L’enclume s’évapore
Haïku numéro 1 (solder 2008) :
L’appel attendu
Une fleur de prunier éclot
L’enclume s’évapore
Même régime qu’avant-hier, avec encore moins de temps pour déjeuner. D’ailleurs, je ne déjeune pas parce qu’il y a encore des coups de fil à donner (pour l’eau, le gaz, l’électricité). Pendant les surveillances, ça m’arrive de temps en temps, j’ai éprouvé de l’empathie pour tous ces jeunes gens qui tentent de bien commencer leur vie d’adulte, ou seulement de la commencer, sachant que l’avenir n’est pas rose. Ça m’est venu avec un garçon qui a demandé deux fois à aller aux toilettes, qui se tenait le ventre, que j’ai intérieurement soupçonné d’y aller pour tricher, regarder un dictionnaire ou une antisèche, mais qui était plus certainement stressé, et j’ai regretté de l’avoir soupçonné, on nous y pousse mais ça ne me plaît pas, me mettant à sa place, arrivant là, avec tout ce lourd protocole, ces adultes rivés aux horloges, aux contrôles d’identité, et tous ces jeunes du même âge que lui, qu’il n’est pas du tout certain de valoir ou de pouvoir battre pour avoir sa place, et ses parents derrière qui comptent sur lui, qui l’ont surentraîné depuis des années, bassiné pour cette semaine depuis des mois, qui ont tout payé, peut-être même qu’il sait combien ça leur coûte… D’autres sont plus sûrs d’eux mais sans le montrer, la classe. La plupart sont admirables de flegme et d’obéissance. C’est ça, l’empathie. Faut que je me ressaisisse.

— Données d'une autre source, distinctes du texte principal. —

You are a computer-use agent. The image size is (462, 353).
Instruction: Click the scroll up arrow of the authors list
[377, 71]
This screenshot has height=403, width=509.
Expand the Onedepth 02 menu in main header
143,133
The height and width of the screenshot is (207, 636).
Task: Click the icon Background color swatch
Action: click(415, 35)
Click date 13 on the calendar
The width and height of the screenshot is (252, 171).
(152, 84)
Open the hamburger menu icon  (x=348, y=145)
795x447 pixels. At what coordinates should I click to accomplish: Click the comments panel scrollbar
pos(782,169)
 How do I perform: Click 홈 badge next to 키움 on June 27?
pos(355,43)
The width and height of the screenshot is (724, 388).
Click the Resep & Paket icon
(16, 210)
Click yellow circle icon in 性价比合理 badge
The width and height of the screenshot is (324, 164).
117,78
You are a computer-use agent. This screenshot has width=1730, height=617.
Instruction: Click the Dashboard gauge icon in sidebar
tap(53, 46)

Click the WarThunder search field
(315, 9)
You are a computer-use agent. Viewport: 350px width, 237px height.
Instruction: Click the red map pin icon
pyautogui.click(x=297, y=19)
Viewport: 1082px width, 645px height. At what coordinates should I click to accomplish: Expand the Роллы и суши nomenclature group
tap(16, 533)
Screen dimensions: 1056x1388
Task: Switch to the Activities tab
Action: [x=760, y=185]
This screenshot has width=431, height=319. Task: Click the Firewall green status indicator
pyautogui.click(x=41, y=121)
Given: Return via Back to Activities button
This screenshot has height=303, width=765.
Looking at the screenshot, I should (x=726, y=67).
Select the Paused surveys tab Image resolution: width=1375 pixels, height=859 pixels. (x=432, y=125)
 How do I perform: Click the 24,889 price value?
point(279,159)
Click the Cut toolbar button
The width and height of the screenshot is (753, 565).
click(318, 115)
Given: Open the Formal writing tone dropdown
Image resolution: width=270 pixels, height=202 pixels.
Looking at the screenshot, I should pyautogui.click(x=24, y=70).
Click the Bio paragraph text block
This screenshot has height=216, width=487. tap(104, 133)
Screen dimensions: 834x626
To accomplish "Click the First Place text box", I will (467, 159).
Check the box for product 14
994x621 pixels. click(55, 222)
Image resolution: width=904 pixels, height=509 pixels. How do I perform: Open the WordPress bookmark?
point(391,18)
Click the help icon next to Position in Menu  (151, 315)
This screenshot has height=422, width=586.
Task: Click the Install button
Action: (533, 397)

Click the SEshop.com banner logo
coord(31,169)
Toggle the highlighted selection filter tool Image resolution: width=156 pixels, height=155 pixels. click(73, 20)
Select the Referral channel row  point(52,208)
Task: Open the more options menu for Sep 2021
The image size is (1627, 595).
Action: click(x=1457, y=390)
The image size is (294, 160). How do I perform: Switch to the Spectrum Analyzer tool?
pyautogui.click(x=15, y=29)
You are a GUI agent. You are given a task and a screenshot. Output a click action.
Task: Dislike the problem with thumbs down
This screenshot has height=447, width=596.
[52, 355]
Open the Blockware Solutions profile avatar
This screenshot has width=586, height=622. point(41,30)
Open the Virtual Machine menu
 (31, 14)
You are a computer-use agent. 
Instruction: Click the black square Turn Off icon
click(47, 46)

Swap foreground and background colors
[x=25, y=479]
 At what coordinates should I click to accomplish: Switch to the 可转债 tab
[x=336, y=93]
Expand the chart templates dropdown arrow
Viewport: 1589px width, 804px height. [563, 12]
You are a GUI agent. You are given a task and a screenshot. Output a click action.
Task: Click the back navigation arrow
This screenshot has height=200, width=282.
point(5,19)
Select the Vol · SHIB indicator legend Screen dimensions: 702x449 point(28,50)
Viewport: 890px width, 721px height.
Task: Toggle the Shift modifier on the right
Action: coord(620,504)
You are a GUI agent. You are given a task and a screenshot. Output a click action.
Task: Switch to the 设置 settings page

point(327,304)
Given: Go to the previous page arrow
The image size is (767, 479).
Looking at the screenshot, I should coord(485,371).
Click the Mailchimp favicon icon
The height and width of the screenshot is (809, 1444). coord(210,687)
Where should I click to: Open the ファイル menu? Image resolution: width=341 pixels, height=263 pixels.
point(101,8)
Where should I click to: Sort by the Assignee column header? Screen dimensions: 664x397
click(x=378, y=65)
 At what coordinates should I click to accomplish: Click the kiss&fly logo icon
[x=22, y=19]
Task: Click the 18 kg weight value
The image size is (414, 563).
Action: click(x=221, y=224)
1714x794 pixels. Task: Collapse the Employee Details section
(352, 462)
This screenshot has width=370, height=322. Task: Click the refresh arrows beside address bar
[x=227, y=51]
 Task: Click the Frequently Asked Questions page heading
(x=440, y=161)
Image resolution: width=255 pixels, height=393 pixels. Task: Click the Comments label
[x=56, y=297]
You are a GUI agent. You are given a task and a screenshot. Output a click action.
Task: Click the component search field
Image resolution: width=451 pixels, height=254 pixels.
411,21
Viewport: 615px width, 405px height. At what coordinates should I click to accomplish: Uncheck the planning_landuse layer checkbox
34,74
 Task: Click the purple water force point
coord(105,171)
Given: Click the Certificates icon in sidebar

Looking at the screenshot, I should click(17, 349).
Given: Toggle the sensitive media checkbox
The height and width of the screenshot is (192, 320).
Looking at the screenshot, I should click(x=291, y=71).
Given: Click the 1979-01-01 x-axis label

Vers 18 heures, je m’enfuis littéralement du bureau pour aller au centre de sport. Pédaler, suer puis m’anéantir dix minutes dans la chaleur du bain.
« Elsa renaissait à vue d’œil. Elle avait été bafouée, elle allait lui montrer, à cette intrigante, ce qu’elle pouvait faire, elle, Elsa Mackenbourg. Et mon père l’aimait, elle l’avait toujours su. Elle-même n’avait pu oublier auprès de Juan la séduction de Raymond. Sans doute, elle ne lui parlait pas de foyer, mais elle, au moins, ne l’ennuyait pas, elle n’essayait pas…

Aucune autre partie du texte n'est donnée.